DOCUMENT TEXT:

Now what if all these countries would add the actual same policies toward USA (and not only .. also to other countries) ??  ::ha::


----------



## ScottW (Apr 2, 2004)

I think we should finger print ALL foreign visitors.


----------



## Giaguara (Apr 2, 2004)

Shouldn't every country do that then, to everybody?

What if suddenly these 27 countries would start fingerprinting US citizens?? They should maybe do it, for their own safety (i.e. I think there are about as many 'unsafe' persons coming from lets say from Sweden to US than from US to Sweden or any other of those countries)

Of the countries the ones I've seen doing fingerprinting on the least discriminating way were Brazil (above) and Portugal - they as well fingerprint everyone, Portuguese or non-portuguese.


----------



## ScottW (Apr 2, 2004)

They can fingerprint me if I go somewhere else. I have nothing to hide.


----------



## MDLarson (Apr 2, 2004)

I have the same opinion as Scott.  Personal freedom / convenience arguments aside, the U.S. has been infiltrated very easily before, and this move is not a surprise to me.


----------



## markceltic (Apr 2, 2004)

I say it's within any countries right to apply whatever means they think is necessary to protect itself.So just be sure to research the requirements of said country before you travel.


----------



## speedfreak (Apr 3, 2004)

I have 3 passports. US, Bermuda, British/EU When I go to Europe I use British, when I come back I use the US one.  How does this affect me?


----------



## Zammy-Sam (Apr 3, 2004)

speedfreak said:
			
		

> I have 3 passports. US, Bermuda, British/EU When I go to Europe I use British, when I come back I use the US one.  How does this affect me?


Can you give me the number of that guy who made you two of those three passports? I need one for Croatia..   
Seriously, I feel somehow humiliated by this. They have to brand me like a cow..  No thanks!


----------



## speedfreak (Apr 3, 2004)

They are all legitimate.


----------



## Randman (Apr 3, 2004)

It's an interim step until biometric passports come about. I don't see anyone complaining about biometric passports.
   If you have nothing to hide, what's wrong with a fingerprint? Citizens of those countries still don't require visas. Why not complain about other countries with strict laws concerning entry?

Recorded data
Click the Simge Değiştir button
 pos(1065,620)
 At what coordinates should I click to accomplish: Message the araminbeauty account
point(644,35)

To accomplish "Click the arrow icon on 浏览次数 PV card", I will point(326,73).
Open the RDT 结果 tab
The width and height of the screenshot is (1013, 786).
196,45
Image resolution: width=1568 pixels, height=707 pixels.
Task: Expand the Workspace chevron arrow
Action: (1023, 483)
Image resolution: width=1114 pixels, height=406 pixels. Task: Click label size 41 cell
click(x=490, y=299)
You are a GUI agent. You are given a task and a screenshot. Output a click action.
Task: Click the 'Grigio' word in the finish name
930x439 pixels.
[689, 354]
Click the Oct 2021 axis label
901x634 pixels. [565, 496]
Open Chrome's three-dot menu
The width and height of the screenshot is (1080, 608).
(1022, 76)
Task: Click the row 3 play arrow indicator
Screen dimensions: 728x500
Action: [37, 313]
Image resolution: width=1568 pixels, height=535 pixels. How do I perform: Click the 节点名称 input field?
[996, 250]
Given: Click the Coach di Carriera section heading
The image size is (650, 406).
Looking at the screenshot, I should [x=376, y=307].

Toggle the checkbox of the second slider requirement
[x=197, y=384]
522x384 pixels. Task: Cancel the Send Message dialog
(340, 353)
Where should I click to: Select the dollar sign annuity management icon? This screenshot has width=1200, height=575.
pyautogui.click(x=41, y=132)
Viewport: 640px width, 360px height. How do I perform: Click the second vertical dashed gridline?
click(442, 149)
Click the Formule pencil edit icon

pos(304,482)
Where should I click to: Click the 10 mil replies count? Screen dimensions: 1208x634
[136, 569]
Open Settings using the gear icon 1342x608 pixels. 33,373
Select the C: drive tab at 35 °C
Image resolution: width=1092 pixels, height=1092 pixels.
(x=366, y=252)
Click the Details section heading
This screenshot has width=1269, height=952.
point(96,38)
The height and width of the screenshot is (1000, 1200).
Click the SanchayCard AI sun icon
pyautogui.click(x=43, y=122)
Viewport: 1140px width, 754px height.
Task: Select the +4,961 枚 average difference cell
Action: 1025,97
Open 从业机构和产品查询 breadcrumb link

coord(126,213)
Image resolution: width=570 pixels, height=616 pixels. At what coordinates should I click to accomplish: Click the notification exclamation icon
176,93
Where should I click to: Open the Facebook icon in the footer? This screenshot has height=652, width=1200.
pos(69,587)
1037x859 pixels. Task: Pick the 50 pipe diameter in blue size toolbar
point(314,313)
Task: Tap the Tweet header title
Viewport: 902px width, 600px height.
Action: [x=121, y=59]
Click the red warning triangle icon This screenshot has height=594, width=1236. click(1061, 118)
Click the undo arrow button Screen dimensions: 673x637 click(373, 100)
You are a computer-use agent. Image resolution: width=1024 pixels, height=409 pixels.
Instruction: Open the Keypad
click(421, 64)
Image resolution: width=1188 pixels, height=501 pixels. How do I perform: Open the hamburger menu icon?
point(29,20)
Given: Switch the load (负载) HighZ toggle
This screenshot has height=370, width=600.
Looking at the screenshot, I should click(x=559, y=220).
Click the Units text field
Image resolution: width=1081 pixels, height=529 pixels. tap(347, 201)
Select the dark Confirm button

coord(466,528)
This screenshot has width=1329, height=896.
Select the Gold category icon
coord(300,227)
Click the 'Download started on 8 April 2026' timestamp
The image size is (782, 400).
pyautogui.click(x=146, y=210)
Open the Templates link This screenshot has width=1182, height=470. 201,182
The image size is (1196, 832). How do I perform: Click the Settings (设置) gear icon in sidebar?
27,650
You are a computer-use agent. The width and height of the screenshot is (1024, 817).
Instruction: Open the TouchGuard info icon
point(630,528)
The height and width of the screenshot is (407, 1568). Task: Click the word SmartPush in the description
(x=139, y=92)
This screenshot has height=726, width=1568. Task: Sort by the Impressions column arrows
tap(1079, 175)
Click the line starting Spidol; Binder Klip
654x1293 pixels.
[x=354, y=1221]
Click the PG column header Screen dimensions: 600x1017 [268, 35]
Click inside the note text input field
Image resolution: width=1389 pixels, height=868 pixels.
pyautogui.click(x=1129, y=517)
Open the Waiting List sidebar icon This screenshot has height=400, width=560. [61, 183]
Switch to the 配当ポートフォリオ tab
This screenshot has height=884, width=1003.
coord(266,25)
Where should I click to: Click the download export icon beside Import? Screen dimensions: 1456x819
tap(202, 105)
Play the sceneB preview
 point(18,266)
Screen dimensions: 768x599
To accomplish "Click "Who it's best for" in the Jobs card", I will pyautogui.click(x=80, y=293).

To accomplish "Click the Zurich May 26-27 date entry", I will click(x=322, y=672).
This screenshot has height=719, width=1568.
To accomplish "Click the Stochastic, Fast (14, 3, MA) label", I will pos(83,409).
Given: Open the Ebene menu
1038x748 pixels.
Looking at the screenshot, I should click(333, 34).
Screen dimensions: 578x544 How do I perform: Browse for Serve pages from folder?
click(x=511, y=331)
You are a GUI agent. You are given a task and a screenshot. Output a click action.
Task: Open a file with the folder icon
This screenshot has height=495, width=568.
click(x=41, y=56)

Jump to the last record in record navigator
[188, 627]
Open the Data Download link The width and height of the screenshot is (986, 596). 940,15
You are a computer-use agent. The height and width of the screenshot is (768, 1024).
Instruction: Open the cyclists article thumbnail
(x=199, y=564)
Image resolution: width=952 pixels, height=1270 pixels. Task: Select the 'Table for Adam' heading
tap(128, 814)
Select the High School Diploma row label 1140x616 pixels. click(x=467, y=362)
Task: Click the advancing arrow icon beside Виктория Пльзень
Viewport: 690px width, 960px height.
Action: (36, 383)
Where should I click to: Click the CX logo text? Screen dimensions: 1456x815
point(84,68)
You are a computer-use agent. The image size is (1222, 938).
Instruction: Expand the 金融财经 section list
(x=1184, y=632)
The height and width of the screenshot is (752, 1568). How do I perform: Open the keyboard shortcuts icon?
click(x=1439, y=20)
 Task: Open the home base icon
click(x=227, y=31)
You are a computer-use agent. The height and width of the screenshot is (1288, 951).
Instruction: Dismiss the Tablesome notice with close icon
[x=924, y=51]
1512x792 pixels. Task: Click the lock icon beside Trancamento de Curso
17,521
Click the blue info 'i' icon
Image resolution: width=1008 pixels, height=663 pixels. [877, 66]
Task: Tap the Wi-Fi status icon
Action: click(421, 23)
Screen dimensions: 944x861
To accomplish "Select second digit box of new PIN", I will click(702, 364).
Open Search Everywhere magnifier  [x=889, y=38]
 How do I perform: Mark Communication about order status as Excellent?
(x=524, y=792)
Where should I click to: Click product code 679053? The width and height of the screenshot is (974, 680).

WHAT NEEDS TO BE DONE: In the fingerprinting thread, which two countries does Giaguara name as fingerprinting in the least discriminating way?

ANSWER FOR THE TASK: Brazil and Portugal.